Yes it’s all ‘ifs & buts’ that make us look back (sometimes in
anger) but the harsh reality is that Arsenal used to compete with Manchester
United on equal footing. Both teams equal on quality, desire and
competitiveness. That golden era of the Premier League when Manchester United v
the Arsenal was THE game has gone. Its now MUFC v CFC or MUFC v MCFC.
Where once the Arsenal travelled to the home of the benchmark
club as a battalion intent on taking three points we now go to Old Trafford each
season as cannon fodder. Ferguson, his team and their supporters now look at
the fixture as a home banker not as a concern.
Being objective its true to say that Abramovitch changed the
football landscape and as a result, during our trophy less spell, Chelsea have
won ten trophies. That is a cold hard fact that we need to come to terms with;
things have changed. Money talks and that’s the truth of the matter, but we are
not poor so how are we where we are?
There is talk in some quarters that winning the League
Cup at the expense of ECL qualification is a bad thing. This viewpoint is based
on an either/or scenario. I'm unsure why. Why not aim to do both? "A club
of Arsenals stature" is being used to dismiss the League Cup but this, in
my opinion, smacks of arrogance. Facts are we are not going to win the Premier
League or ECL so why not try to win one of the two trophies available to us AND
aim for qualification to the 13/14 ECL? Stature can start to be rebuilt by
winning things.
In terms of taking small steps on a road to recovery Arsene Wenger
needs to look at the League Cup as a path to Wembley and a piece of Silverware.

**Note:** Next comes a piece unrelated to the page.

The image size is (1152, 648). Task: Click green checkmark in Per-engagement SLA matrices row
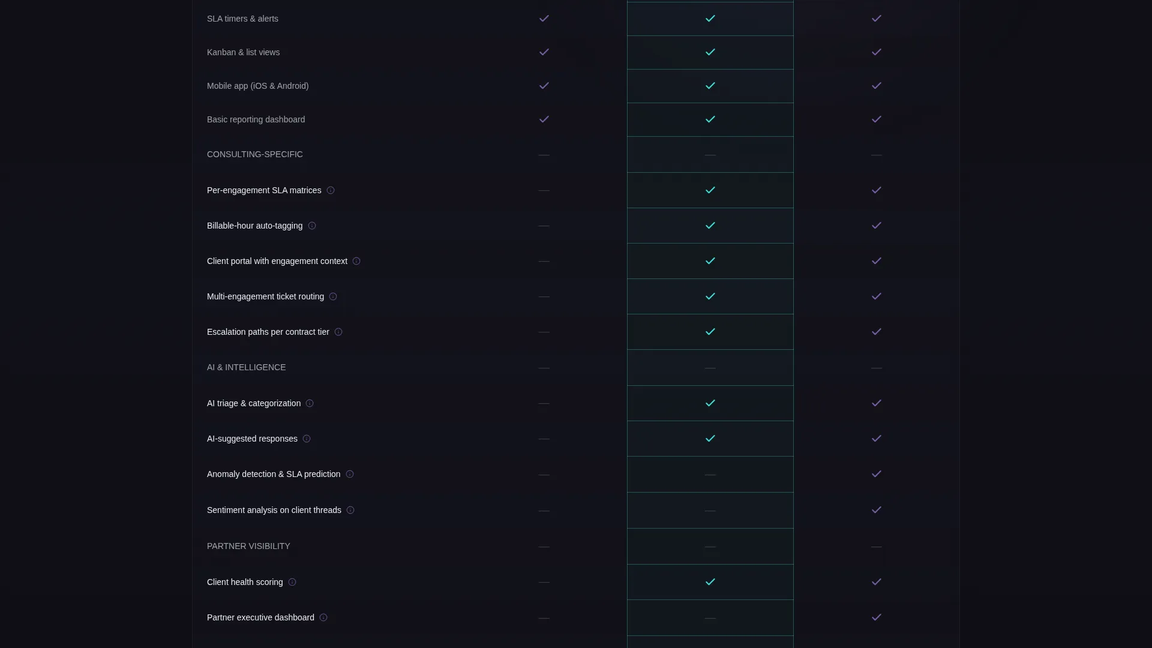710,190
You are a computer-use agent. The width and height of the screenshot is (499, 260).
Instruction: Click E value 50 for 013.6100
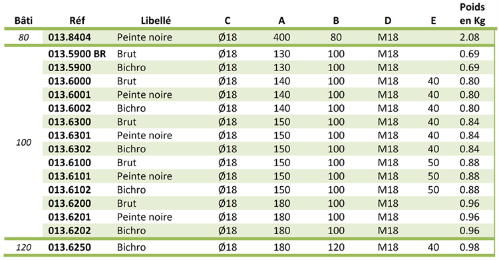coord(433,163)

Given the draw for the next round and the teams left in the tournament it has
to be a winnable trophy. We can’t think of it as somehow beneath us. Maybe the
Invincibles had bigger fish to fry but we need to get over ourselves and go out
there with our best eleven and win a trophy. It’s a step that we should be
taking: little acorns and all that.
What is ultimately frustrating is not so much that we have fallen
down the pecking order; no club has a divine right to anything. The frustration
is that in 2006 we seemed to have done the right thing and planned our future
correctly. Something went wrong. I don’t know what that something was but the
club needs to repair things soon before its too late. Those repairs need to be
substantial. Failure to do so and we might just find ourselves being another
Newcastle United a formerly great entertaining team that was once right up there but
have declined, a relic of a bygone age.
Over priced tickets, food, drinks, inferior stadium to Highbury, with over paid clowns playing dull dreary dreadful football, it's rubbish, just rubbish. Pay up and shut up that's what they want from us.